Rewrite the data below with "screenshot" swapped for "screen capture" everywhere, keeping everything else the same and omitting the pictures.

[Data on locating elements on screens]
-*-

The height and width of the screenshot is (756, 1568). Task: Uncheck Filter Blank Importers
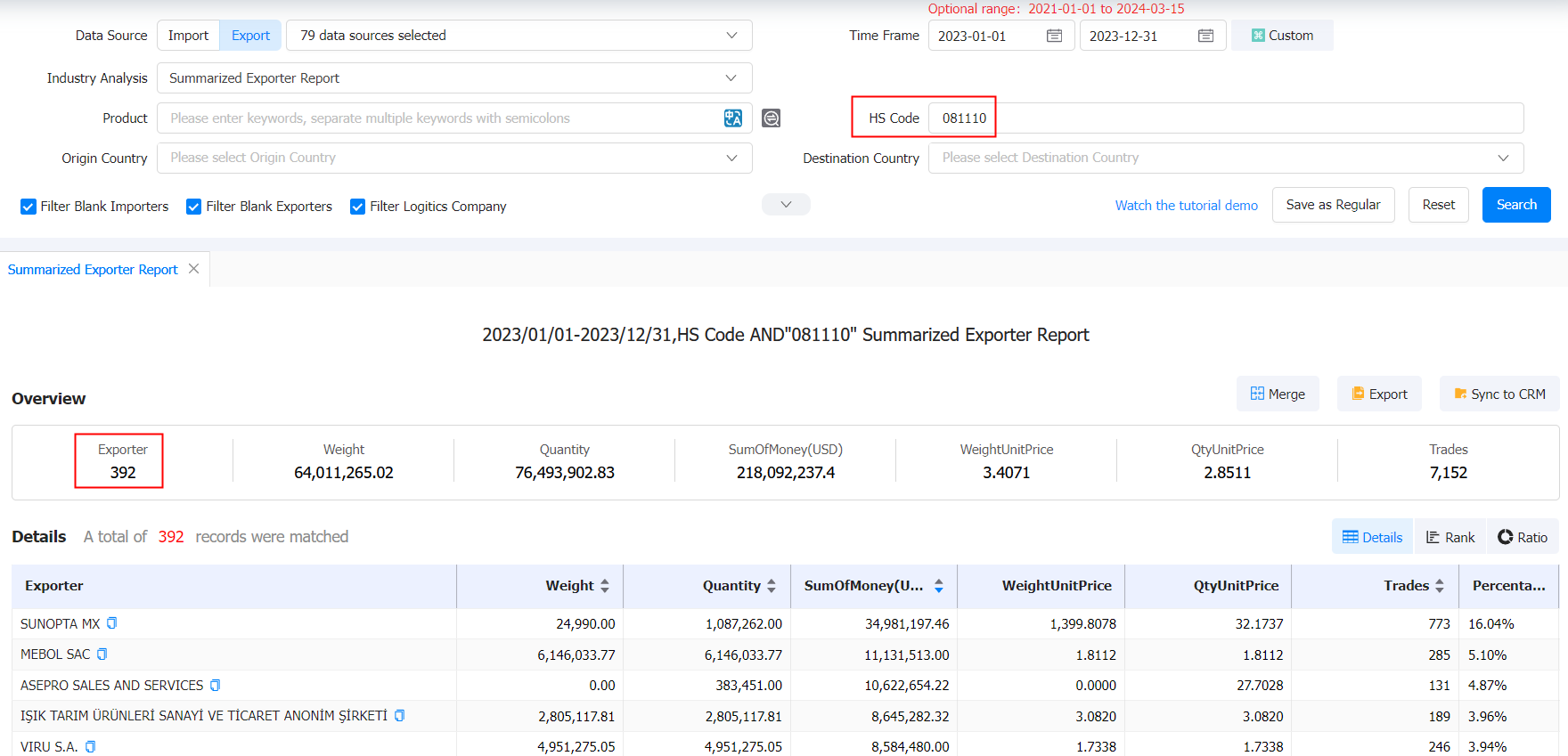(x=29, y=207)
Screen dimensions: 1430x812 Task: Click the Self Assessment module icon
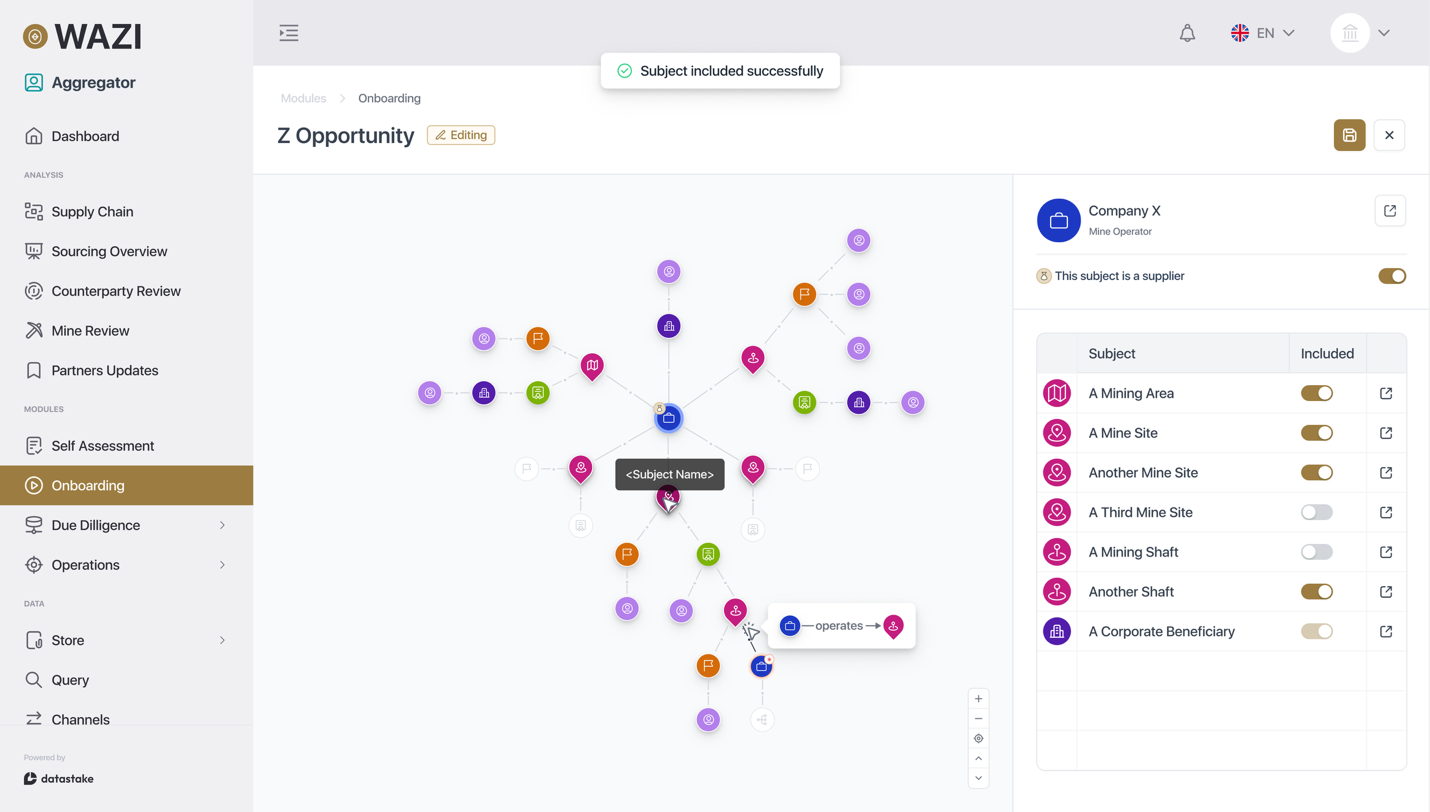pos(31,445)
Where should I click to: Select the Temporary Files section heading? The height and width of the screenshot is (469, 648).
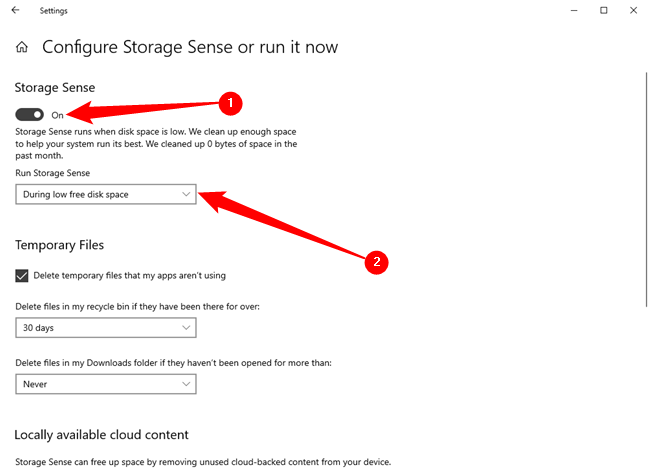[x=60, y=245]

-*-

## Written reply
The height and width of the screen capture is (756, 1568). Task: Uncheck Filter Blank Importers
(x=29, y=207)
Screen dimensions: 1430x812 Task: Click the Self Assessment module icon
pos(31,445)
Where should I click to: Select the Temporary Files section heading? The height and width of the screen capture is (469, 648).
[x=60, y=245]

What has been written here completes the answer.